>>

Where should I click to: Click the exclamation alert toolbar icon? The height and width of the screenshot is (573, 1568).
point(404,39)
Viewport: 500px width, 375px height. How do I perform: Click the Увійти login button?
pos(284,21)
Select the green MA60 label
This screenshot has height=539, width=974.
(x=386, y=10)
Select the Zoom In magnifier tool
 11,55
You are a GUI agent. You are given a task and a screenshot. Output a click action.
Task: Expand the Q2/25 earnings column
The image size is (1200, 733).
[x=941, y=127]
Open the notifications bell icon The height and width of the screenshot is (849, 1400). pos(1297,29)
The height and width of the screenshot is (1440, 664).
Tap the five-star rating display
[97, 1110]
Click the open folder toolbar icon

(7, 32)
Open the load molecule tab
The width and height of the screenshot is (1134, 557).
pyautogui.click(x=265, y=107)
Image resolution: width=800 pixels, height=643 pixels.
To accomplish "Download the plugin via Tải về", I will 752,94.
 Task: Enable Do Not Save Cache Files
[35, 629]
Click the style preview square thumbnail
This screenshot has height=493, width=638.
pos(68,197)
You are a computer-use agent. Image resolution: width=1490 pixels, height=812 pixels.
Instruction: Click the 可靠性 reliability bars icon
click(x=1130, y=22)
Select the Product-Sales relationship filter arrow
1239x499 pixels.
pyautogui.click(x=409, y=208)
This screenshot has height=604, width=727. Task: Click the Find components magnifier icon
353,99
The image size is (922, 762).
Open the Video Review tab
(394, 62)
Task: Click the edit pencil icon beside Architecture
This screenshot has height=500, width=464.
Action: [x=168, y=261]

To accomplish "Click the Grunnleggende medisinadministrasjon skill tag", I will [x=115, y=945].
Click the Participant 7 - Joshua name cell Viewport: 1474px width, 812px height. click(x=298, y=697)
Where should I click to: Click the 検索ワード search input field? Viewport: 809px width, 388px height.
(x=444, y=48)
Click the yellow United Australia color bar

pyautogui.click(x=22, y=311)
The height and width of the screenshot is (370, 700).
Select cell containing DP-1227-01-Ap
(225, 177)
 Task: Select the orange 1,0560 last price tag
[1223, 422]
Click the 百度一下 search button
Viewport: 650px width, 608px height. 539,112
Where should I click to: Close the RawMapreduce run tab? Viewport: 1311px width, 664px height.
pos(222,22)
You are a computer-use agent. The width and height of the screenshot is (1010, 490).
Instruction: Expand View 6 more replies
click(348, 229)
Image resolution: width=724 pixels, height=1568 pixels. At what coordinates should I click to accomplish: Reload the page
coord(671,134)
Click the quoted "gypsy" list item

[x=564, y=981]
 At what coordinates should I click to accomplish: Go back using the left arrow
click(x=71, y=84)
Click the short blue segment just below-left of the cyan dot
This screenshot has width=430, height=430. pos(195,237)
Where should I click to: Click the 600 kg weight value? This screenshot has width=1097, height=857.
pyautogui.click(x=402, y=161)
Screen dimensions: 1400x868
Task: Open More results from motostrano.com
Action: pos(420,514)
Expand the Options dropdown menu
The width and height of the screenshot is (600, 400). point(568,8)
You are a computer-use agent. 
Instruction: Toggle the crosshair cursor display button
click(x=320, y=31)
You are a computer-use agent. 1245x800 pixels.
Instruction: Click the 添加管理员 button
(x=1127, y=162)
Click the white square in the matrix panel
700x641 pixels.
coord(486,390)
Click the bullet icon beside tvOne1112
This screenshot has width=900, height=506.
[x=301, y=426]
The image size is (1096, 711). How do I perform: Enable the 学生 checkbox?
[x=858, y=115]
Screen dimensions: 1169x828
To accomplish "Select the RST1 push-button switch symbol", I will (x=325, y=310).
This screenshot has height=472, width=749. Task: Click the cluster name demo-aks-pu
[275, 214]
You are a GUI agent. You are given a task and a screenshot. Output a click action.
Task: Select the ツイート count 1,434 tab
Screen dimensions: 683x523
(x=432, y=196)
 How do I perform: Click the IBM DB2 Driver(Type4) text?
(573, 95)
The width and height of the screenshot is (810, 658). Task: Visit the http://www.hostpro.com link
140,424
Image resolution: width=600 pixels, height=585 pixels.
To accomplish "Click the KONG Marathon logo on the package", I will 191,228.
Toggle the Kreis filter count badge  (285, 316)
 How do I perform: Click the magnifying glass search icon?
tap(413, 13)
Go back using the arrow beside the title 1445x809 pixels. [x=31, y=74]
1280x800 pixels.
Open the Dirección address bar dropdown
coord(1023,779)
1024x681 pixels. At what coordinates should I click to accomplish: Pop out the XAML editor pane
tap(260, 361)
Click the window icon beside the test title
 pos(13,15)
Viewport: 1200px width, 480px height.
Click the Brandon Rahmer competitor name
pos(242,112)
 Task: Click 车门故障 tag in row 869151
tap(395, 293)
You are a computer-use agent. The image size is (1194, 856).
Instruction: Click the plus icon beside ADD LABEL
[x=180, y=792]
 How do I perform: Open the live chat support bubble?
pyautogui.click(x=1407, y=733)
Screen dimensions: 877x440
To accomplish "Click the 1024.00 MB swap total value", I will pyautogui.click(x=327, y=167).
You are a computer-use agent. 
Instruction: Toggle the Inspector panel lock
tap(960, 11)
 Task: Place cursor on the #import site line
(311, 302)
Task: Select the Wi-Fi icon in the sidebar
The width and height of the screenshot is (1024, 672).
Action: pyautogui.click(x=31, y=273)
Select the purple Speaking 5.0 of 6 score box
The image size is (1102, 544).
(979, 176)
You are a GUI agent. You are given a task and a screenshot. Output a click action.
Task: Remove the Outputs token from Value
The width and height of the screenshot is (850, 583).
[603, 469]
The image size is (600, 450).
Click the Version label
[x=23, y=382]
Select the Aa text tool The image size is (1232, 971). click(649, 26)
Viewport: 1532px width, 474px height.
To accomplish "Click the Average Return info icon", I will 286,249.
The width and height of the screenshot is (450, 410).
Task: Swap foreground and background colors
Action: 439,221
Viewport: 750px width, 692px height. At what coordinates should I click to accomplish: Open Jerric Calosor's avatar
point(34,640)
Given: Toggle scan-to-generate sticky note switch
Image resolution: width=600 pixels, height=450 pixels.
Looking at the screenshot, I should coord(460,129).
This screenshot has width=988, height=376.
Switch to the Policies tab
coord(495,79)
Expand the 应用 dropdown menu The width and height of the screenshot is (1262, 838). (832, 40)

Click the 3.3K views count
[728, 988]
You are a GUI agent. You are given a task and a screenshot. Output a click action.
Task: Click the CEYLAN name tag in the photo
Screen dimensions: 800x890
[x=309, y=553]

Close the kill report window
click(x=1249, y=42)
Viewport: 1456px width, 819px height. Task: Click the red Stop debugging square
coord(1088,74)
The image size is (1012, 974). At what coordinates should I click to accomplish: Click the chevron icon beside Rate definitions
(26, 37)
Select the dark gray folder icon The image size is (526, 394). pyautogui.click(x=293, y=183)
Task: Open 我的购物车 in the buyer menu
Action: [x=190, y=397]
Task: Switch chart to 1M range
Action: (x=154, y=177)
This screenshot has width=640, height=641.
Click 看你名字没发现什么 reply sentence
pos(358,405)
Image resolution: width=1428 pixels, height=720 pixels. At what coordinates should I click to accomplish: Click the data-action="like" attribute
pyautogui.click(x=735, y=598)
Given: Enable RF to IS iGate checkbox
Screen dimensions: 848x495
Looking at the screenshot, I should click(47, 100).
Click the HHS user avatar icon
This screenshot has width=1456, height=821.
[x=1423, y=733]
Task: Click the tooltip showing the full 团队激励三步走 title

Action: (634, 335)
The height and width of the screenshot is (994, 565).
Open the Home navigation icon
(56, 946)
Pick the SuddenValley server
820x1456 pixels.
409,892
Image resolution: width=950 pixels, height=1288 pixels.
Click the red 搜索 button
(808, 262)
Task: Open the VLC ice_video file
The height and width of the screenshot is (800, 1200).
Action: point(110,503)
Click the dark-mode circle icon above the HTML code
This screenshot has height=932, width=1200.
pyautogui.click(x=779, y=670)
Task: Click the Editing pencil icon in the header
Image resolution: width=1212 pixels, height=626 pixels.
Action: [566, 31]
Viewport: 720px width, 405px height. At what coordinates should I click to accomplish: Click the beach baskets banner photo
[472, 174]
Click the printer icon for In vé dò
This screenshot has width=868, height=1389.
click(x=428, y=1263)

<<

◆ **WHAT THE EXERCISE ASKS**
Output only a verbatim copy of the lines spanning from the line that contains "Viewport: 720px width, 405px" to the end of the records above.

◆ **WRITTEN ANSWER**
Viewport: 720px width, 405px height. At what coordinates should I click to accomplish: Click the beach baskets banner photo
[472, 174]
Click the printer icon for In vé dò
This screenshot has width=868, height=1389.
click(x=428, y=1263)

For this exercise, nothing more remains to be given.